• « Il faut que l’air intérieur soit considéré comme un bien public », Isabella Annesi-Maesano

    Le SARS-CoV-2 a été retrouvé en suspension dans l’air pendant plusieurs heures, rappelle l’épidémiologiste Isabella Annesi-Maesano. Pour empêcher la transmission aéroportée du virus, il faut mettre en œuvre un plan d’assainissement de l’air intérieur dans les lieux publics.

    Tribune. En 2020, j’ai fait partie du groupe de 239 chercheurs qui ont publié une lettre d’alerte sur l’importance de la contamination par le SARS-CoV-2 en suspension dans l’air à l’intérieur des locaux https://academic.oup.com/cid/article/71/9/2311/5867798. Cet appel est resté lettre morte ! Plusieurs mesures sont proposées pour contenir la transmission du virus, mais paradoxalement, on oublie d’agir là où la transmission est la plus dangereuse.

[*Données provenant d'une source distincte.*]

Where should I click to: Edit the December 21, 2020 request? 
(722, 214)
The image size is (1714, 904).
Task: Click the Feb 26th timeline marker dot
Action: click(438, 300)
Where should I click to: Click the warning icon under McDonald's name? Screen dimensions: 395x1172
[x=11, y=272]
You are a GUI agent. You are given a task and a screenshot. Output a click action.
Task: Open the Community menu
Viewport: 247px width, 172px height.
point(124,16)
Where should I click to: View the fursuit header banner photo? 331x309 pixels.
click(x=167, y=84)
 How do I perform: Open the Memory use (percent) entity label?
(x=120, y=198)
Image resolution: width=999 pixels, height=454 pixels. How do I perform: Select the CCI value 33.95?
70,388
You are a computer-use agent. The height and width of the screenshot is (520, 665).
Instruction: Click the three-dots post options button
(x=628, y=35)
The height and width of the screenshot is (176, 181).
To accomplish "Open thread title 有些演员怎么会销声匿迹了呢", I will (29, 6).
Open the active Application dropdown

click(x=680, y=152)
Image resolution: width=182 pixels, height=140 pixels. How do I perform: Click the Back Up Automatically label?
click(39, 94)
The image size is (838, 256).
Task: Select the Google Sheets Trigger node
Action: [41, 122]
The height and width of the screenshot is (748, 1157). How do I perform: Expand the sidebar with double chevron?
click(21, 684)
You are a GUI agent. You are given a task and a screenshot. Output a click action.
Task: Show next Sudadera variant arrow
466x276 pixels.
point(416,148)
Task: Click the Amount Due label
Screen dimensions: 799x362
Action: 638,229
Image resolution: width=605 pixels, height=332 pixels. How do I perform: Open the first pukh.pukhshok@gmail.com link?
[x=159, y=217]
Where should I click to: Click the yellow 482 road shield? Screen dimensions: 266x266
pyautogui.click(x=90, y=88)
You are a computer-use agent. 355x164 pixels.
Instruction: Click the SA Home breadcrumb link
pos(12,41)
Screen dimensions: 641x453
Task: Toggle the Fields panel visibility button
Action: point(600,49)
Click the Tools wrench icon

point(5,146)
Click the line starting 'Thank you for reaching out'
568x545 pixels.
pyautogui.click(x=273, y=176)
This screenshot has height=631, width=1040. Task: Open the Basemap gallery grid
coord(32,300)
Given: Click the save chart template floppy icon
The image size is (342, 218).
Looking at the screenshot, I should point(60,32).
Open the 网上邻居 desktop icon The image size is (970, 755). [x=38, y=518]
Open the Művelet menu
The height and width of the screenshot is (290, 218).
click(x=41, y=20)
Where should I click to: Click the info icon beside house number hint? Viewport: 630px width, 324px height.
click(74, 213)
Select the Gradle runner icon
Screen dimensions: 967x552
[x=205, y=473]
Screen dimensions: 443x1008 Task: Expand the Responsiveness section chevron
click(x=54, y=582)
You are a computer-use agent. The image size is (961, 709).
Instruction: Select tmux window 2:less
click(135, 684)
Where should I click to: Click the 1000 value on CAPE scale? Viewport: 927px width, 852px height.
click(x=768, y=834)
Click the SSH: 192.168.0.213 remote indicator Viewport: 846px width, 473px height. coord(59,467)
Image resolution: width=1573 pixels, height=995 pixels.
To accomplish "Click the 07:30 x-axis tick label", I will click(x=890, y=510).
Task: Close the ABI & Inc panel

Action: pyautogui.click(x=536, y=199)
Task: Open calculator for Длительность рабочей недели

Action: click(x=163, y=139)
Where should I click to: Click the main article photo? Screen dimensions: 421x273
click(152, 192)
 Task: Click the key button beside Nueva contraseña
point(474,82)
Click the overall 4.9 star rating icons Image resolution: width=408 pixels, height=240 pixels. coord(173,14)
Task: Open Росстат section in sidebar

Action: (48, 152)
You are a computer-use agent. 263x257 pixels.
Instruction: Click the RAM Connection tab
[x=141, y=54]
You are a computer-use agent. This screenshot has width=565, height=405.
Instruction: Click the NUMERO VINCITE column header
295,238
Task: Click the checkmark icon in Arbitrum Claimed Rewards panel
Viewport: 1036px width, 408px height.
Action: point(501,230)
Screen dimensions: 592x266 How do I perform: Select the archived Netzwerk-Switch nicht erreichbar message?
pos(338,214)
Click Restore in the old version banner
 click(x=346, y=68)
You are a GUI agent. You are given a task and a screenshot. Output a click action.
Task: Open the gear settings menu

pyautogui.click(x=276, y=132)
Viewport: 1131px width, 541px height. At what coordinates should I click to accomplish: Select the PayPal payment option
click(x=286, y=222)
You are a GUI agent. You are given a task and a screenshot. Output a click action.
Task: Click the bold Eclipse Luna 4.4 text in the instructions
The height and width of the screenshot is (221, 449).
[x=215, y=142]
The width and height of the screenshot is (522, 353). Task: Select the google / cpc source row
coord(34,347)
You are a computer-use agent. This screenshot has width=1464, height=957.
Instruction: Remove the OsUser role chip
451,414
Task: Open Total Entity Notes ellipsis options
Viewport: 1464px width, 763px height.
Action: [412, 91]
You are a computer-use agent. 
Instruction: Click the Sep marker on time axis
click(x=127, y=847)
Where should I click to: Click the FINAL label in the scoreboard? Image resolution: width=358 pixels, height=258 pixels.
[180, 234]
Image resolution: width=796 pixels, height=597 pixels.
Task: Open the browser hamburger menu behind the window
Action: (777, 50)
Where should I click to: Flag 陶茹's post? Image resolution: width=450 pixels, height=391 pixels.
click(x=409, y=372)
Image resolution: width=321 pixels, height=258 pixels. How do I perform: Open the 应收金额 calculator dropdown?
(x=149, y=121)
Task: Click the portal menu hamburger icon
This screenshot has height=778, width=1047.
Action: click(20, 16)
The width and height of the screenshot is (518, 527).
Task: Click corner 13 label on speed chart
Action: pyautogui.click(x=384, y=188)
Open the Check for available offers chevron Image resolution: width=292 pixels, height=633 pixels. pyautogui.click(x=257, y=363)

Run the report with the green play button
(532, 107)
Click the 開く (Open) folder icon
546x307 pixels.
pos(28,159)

    Nous savons maintenant que le SARS-CoV-2 se transmet principalement par aérosol, terme utilisé pour indiquer tout mélange de particules de taille inférieure à 5 micromètres, solides ou liquides, de nature chimique (métaux, diesel…) ou biologique (spores de moisissures, bactéries, virus…).

    70-130 nanomètres

    Plus ces particules sont petites, plus elles sont légères et restent facilement dans l’air en s’agrégeant sous la forme d’aérosols. C’est le cas du SARS-CoV-2 qui est très petit (70-130 nanomètres) et qui a été retrouvé en suspension dans l’air pendant plusieurs heures (jusqu’à 3 heures) après avoir été émis par des sujets porteurs, même asymptomatiques, qui parlaient, chantaient, exhalaient de l’air.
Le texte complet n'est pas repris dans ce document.